Now, years later, I lean back in my chair. I look not at some corporate office, but at my own home, filled with symbols of a woman’s life. I rejoice in who I am and extend my vision outward to our world. I see that it, too, is in the same dark descent that marked the beginning of my midlife transition.
We live in a time of discontinuous change and chaos. Our systems have broken down; our infrastructure is in disrepair. The homeless are on every corner. Our youth are distraught, lost, suicidal. Our elderly are ignored or forgotten. Our middle-aged are out of work in record numbers.
We are besieged with plagues and natural disasters. Substance abuse is rampant. Crime threatens.

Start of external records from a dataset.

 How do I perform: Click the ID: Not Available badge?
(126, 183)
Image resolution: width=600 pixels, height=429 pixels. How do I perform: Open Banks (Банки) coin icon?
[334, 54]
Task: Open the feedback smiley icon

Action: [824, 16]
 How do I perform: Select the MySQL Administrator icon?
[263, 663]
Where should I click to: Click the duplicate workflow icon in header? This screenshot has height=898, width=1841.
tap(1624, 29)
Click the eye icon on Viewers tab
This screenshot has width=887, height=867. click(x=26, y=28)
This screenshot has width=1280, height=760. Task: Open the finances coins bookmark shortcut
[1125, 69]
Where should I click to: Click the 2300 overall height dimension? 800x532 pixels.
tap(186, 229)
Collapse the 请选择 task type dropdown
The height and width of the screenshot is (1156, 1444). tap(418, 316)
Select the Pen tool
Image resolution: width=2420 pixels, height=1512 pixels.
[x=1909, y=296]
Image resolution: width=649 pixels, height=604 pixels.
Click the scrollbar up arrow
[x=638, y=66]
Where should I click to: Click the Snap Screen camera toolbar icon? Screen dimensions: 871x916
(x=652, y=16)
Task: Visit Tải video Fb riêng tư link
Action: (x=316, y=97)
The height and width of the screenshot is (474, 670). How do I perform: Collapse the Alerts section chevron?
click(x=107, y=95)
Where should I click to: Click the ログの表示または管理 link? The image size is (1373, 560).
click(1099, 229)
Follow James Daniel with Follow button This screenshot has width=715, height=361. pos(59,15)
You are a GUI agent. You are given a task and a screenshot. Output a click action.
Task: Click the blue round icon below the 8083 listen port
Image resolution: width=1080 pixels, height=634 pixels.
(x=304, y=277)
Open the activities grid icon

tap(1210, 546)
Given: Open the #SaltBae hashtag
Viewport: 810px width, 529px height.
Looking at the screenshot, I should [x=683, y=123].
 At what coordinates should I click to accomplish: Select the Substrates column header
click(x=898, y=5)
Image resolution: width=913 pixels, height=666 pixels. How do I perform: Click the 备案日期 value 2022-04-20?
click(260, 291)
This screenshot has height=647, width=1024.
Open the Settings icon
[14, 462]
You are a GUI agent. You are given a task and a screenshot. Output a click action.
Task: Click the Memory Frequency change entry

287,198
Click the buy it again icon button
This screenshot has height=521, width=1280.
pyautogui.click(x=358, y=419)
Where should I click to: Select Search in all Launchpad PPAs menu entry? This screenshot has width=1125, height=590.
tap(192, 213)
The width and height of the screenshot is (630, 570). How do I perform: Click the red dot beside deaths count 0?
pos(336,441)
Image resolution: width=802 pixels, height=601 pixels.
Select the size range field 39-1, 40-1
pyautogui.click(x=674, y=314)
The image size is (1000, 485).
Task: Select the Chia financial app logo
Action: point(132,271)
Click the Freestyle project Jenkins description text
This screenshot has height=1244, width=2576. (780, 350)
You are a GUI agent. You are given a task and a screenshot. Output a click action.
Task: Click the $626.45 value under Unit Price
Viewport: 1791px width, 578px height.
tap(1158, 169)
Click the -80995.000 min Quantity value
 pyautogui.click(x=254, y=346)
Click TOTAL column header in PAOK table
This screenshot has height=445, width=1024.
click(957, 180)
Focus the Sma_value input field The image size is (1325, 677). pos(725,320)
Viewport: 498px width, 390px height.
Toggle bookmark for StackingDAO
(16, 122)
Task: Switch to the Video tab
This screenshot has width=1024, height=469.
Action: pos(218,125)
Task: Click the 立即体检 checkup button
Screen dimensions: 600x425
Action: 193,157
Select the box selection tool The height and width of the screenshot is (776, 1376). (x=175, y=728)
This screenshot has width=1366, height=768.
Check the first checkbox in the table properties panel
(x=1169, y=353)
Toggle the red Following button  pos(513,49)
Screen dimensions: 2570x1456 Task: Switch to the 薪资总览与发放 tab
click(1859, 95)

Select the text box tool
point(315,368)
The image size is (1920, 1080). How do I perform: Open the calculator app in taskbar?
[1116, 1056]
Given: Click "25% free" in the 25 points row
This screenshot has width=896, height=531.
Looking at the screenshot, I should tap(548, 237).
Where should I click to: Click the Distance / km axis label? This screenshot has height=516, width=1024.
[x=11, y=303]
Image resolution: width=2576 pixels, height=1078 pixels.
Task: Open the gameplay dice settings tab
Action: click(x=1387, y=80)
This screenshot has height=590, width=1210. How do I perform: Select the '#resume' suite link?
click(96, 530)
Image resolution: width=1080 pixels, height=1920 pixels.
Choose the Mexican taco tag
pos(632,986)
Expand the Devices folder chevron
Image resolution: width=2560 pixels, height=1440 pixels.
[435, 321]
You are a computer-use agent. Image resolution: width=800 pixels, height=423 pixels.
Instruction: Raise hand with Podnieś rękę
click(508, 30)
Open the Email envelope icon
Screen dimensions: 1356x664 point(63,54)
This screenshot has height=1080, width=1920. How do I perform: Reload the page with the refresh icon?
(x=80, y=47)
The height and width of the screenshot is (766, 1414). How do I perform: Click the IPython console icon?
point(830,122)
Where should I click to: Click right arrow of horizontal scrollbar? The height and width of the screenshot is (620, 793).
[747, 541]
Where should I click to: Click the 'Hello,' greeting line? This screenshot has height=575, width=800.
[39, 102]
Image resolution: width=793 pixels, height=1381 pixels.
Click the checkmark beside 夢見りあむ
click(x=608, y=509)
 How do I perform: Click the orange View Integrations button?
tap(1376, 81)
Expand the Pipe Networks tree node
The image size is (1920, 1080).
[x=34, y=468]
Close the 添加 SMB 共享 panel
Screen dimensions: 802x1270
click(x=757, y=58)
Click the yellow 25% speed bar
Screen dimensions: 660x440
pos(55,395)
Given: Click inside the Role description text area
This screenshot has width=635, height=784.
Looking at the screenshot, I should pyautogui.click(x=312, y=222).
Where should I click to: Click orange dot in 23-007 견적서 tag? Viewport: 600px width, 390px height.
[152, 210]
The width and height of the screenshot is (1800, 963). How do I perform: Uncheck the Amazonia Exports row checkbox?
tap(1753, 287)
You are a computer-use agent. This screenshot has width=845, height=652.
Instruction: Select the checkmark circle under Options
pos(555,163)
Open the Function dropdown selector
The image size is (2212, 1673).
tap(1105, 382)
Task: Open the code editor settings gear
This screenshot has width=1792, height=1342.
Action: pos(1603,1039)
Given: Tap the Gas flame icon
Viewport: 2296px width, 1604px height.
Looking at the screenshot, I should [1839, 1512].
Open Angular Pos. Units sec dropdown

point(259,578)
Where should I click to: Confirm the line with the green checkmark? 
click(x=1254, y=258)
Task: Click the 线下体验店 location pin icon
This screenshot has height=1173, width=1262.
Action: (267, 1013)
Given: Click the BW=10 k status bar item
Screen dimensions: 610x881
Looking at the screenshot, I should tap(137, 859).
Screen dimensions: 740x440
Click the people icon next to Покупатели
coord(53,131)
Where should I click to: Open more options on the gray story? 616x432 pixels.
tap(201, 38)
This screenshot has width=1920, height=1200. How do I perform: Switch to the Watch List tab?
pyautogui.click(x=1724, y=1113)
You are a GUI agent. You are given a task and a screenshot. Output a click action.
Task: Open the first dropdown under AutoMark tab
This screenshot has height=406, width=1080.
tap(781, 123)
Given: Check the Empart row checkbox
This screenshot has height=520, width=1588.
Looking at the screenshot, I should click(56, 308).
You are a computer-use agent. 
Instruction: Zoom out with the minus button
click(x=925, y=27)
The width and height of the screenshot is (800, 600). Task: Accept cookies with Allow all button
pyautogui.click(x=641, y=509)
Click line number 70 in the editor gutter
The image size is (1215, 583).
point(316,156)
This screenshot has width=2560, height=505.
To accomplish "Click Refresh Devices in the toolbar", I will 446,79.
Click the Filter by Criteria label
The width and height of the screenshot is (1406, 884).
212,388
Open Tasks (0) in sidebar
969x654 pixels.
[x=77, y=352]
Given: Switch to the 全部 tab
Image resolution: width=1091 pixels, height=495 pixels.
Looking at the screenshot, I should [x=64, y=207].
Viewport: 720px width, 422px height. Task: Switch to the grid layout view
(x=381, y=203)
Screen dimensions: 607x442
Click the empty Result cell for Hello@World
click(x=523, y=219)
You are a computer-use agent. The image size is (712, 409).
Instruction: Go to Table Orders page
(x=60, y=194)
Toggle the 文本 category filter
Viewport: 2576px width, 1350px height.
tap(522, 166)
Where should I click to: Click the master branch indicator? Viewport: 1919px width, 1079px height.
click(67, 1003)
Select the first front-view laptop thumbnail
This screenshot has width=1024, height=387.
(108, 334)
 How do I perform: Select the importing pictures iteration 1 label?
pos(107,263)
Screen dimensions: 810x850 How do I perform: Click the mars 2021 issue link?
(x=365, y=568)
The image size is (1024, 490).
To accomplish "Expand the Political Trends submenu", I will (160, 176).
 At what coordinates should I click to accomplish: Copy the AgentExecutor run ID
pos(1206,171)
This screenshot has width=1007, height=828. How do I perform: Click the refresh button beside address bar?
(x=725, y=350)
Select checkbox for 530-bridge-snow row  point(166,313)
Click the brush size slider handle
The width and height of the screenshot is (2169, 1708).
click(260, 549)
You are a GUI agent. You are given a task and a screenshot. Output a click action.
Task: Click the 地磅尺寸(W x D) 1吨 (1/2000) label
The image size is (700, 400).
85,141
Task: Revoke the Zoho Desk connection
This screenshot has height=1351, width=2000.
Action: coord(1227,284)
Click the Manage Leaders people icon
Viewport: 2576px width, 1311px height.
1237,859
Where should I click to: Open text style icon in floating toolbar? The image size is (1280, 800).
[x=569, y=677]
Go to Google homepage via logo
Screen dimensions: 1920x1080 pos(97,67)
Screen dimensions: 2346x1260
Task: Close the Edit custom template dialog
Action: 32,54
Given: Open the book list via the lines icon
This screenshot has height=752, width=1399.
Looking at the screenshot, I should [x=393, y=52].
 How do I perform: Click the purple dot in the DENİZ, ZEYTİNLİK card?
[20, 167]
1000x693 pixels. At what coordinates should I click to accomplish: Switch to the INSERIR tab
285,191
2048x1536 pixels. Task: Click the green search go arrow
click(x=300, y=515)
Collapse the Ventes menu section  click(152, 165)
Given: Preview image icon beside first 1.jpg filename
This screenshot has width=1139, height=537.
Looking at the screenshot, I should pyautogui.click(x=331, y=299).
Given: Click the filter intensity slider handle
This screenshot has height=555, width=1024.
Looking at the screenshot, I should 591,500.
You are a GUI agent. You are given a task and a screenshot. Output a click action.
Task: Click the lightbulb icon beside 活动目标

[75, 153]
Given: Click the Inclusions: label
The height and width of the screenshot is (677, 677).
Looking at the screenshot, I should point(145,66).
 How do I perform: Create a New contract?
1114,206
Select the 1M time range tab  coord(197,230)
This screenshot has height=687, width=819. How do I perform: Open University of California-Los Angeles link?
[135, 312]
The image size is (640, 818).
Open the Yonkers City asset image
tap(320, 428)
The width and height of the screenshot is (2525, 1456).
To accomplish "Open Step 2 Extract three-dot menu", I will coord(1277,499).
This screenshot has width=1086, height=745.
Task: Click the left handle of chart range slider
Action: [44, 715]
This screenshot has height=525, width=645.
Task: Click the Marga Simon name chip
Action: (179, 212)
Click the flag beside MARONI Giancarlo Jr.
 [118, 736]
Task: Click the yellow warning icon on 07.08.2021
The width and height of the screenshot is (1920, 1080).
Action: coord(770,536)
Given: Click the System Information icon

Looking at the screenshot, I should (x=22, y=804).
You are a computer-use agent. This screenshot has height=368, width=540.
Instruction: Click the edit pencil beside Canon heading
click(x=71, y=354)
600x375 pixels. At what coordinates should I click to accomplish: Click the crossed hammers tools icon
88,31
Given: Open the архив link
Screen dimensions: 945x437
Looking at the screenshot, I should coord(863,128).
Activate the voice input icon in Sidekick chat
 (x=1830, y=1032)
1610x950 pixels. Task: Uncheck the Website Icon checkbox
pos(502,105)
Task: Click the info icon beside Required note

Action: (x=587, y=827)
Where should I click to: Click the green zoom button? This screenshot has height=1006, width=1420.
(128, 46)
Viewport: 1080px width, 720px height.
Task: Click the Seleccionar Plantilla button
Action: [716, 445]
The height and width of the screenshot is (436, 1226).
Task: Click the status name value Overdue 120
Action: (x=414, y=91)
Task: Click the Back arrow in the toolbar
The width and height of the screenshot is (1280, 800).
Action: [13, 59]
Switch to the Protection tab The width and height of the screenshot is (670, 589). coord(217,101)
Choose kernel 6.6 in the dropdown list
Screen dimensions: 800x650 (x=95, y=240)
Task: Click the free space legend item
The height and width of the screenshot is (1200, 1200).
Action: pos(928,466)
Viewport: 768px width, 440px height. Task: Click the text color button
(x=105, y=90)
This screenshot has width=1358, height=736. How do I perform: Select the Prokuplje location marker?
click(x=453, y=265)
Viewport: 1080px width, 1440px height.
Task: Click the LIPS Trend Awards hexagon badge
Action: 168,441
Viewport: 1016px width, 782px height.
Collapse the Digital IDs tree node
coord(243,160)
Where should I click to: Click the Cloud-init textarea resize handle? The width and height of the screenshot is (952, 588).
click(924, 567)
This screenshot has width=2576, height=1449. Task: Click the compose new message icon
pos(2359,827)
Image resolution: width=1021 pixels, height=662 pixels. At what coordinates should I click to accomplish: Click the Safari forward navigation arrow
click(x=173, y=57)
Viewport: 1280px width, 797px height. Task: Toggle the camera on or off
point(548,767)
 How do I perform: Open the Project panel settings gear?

This too is “menopause.” This is “midlife passage” on a societal level. As a society, we can move into the next phase awake, alert, responsible for what we are creating. But first we must heed the passwords: time-out, reflection, awareness. We must be willing to take responsibility for our lives, confront our collective demons, mourn, then let go.
And it is we women who will change the tides of our times. We will acknowledge, individually, the onset of our midlife and by so doing, collectively, we will create a space for a long overdue social acknowledgement: our country’s midlife is here. We must spiral down and inward so that the wisdom of Ancient Future Woman will be available to all who follow us.